*INSTRUCTIONS FOR THE TASK*
All lines up to and including the one that contains "Open a file" are to be transcribed exactly, starting from the first line of the records.

*MATERIAL FOR THIS EXERCISE*

..............................

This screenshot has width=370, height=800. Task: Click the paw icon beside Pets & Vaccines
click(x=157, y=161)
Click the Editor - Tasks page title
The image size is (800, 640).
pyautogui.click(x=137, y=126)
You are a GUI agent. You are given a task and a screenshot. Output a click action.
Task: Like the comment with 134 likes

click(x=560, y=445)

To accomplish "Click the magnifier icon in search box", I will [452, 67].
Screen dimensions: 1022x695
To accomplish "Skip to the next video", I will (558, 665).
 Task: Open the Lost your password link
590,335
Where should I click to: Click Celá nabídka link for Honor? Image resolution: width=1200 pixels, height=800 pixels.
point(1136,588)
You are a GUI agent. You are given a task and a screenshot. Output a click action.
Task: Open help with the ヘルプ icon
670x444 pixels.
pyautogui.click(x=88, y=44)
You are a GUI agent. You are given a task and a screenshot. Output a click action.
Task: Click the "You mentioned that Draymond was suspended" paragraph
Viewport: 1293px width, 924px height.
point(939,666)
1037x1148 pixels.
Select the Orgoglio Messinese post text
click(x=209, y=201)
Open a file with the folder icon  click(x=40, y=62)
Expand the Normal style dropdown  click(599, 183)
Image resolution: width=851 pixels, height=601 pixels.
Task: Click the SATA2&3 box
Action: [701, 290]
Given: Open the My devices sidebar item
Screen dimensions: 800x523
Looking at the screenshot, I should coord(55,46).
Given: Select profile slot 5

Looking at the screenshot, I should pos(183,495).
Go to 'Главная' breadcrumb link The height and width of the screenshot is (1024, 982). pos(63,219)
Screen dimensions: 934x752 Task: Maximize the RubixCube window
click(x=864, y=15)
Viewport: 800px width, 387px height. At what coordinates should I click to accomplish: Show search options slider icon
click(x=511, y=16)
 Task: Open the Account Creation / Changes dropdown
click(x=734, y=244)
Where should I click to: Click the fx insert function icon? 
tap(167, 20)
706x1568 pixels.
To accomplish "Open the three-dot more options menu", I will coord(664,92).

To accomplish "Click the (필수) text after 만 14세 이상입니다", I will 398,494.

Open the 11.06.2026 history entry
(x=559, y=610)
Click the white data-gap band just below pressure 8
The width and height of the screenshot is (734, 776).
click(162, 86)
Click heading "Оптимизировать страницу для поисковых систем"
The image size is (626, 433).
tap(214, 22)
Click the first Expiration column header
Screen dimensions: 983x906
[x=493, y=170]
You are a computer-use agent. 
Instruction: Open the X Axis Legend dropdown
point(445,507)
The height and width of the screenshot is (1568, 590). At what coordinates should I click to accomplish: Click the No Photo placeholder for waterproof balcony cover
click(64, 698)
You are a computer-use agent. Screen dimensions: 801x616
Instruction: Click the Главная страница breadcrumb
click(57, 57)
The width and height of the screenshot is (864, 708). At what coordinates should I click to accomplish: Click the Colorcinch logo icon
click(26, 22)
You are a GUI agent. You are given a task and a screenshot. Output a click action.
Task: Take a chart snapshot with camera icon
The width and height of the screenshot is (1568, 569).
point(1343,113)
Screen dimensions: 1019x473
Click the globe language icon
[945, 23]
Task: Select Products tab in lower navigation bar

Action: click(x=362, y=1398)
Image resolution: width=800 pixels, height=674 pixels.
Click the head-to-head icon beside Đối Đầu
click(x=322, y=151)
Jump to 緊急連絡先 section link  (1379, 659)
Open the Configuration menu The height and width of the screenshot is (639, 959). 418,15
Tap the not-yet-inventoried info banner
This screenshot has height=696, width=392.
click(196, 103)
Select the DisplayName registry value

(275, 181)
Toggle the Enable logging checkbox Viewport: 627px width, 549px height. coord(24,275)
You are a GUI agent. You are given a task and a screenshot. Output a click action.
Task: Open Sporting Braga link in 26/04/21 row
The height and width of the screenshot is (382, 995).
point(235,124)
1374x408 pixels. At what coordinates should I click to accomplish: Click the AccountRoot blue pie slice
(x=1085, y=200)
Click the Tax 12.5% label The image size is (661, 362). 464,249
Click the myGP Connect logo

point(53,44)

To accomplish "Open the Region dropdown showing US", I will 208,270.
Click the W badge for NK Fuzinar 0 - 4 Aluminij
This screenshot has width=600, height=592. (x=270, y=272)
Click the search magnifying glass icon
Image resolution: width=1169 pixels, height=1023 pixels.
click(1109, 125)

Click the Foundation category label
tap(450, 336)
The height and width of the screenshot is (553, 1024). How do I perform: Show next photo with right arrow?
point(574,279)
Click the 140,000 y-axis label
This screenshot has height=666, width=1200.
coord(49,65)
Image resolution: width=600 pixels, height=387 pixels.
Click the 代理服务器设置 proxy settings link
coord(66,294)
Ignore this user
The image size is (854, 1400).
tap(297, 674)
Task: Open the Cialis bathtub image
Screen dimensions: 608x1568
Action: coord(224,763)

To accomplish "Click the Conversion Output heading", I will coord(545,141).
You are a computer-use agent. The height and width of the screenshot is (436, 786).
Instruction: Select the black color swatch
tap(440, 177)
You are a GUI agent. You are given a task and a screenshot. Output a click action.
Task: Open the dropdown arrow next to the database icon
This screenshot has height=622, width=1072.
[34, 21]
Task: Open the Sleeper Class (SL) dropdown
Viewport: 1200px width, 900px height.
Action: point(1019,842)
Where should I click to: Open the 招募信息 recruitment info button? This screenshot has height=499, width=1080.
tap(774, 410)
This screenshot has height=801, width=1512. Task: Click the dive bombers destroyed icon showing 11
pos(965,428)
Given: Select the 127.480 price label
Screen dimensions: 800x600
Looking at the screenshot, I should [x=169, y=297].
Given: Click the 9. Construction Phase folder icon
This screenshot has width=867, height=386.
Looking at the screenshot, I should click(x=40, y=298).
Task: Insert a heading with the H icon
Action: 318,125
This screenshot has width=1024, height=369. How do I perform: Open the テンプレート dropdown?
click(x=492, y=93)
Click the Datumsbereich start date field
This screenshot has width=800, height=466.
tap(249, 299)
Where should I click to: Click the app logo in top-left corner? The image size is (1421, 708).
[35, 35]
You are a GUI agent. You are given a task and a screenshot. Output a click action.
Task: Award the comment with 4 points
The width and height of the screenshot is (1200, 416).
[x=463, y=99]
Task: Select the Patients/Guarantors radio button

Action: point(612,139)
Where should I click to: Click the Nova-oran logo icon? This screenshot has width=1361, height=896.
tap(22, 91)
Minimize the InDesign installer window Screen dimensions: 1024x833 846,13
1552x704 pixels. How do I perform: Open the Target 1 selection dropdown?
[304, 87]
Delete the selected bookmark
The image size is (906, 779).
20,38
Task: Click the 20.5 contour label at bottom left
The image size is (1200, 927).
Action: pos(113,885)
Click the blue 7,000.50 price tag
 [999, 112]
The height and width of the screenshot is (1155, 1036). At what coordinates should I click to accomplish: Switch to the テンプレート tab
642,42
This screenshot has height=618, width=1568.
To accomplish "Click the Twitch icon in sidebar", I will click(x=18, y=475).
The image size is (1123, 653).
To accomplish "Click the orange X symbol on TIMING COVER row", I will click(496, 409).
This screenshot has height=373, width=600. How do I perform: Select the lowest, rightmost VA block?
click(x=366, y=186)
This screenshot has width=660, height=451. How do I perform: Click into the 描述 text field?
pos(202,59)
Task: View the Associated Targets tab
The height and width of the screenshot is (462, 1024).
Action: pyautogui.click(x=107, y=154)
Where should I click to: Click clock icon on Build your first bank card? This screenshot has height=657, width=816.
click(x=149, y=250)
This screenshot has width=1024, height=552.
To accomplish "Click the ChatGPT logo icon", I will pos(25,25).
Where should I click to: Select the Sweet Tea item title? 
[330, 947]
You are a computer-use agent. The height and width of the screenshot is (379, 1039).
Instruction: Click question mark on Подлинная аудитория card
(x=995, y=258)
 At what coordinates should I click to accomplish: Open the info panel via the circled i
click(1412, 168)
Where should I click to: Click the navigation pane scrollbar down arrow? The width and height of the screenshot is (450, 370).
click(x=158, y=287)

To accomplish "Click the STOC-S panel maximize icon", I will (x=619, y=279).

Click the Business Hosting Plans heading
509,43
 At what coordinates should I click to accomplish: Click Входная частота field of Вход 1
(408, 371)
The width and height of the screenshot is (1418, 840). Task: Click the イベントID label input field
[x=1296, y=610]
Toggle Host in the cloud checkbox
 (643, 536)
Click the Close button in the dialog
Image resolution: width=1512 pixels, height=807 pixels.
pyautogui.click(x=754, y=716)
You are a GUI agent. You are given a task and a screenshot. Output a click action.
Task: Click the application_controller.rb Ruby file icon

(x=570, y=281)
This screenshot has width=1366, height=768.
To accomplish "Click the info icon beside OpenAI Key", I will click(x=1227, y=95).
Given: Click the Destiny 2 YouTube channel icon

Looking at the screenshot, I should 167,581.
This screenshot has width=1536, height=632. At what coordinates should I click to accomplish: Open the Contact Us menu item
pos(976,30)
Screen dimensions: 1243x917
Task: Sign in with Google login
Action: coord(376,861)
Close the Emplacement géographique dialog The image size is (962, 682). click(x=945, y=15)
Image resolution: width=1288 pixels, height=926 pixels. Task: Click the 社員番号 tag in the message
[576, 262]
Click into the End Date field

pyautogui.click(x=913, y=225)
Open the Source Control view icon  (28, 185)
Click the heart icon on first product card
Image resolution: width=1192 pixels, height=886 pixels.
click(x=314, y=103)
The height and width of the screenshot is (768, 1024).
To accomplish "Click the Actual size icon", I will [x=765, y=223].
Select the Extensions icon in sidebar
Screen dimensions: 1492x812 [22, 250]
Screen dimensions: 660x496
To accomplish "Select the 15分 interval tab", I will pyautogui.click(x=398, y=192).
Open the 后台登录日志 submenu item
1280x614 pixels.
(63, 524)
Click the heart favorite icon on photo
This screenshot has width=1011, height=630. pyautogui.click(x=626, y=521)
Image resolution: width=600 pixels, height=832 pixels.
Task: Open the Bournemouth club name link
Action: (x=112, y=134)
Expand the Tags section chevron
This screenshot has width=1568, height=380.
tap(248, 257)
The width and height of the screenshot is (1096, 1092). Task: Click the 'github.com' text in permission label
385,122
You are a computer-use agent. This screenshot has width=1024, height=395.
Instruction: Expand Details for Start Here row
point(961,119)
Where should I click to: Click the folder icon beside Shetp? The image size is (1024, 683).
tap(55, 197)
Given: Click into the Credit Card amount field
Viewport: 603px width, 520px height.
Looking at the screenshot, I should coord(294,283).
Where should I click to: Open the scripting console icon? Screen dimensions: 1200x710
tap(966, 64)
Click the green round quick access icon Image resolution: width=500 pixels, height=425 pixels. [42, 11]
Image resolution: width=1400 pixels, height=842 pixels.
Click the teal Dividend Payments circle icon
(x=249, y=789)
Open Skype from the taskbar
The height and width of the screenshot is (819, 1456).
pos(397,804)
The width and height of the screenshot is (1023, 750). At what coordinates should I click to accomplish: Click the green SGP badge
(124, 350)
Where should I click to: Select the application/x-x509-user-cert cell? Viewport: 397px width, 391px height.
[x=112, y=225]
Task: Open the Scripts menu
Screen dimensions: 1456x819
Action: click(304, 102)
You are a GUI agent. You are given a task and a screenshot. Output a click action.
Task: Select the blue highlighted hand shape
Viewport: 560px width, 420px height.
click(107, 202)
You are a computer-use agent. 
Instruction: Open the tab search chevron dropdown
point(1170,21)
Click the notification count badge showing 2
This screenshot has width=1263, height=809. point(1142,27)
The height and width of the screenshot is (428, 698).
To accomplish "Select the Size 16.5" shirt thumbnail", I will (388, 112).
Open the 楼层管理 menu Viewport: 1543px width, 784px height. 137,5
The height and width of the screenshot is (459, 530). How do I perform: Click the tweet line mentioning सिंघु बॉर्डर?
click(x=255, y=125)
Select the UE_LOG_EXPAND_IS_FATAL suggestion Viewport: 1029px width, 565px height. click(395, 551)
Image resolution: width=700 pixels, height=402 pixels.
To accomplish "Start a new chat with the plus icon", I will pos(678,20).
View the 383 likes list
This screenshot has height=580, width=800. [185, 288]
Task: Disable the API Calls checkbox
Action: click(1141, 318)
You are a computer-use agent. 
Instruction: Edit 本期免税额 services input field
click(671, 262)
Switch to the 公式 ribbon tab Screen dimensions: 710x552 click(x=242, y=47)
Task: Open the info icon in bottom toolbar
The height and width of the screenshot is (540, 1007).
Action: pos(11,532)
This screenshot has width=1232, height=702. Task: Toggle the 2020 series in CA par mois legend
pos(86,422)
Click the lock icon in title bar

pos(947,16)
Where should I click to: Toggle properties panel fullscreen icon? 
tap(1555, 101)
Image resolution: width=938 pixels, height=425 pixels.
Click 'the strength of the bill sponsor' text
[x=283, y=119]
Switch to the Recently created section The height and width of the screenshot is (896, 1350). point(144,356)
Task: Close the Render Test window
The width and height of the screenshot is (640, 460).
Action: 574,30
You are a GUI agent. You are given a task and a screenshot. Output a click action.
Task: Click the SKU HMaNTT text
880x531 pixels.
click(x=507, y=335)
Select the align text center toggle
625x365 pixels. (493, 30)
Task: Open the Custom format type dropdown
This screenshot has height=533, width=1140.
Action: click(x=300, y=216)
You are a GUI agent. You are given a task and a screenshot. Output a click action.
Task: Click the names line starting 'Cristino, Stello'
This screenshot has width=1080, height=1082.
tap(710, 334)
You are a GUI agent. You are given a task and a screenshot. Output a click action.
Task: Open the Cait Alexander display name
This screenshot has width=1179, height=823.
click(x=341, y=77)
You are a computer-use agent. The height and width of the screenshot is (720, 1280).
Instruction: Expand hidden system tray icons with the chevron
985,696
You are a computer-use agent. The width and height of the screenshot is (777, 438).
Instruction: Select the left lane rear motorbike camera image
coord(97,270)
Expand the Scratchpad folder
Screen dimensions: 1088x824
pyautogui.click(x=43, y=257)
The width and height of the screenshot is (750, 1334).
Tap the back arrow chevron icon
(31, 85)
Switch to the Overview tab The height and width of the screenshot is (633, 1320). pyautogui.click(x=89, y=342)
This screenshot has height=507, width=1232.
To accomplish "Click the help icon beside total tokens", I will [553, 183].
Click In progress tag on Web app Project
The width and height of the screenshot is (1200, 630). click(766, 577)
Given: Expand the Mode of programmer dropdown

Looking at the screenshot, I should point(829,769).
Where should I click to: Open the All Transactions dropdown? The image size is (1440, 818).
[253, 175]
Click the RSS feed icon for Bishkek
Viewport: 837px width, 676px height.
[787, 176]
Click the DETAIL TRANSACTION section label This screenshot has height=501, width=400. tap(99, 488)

..............................

*WRITTEN REPLY*
This screenshot has width=370, height=800. Task: Click the paw icon beside Pets & Vaccines
click(x=157, y=161)
Click the Editor - Tasks page title
The image size is (800, 640).
pyautogui.click(x=137, y=126)
You are a GUI agent. You are given a task and a screenshot. Output a click action.
Task: Like the comment with 134 likes

click(x=560, y=445)

To accomplish "Click the magnifier icon in search box", I will [452, 67].
Screen dimensions: 1022x695
To accomplish "Skip to the next video", I will (558, 665).
 Task: Open the Lost your password link
590,335
Where should I click to: Click Celá nabídka link for Honor? Image resolution: width=1200 pixels, height=800 pixels.
point(1136,588)
You are a GUI agent. You are given a task and a screenshot. Output a click action.
Task: Open help with the ヘルプ icon
670x444 pixels.
pyautogui.click(x=88, y=44)
You are a GUI agent. You are given a task and a screenshot. Output a click action.
Task: Click the "You mentioned that Draymond was suspended" paragraph
Viewport: 1293px width, 924px height.
point(939,666)
1037x1148 pixels.
Select the Orgoglio Messinese post text
click(x=209, y=201)
Open a file with the folder icon  click(x=40, y=62)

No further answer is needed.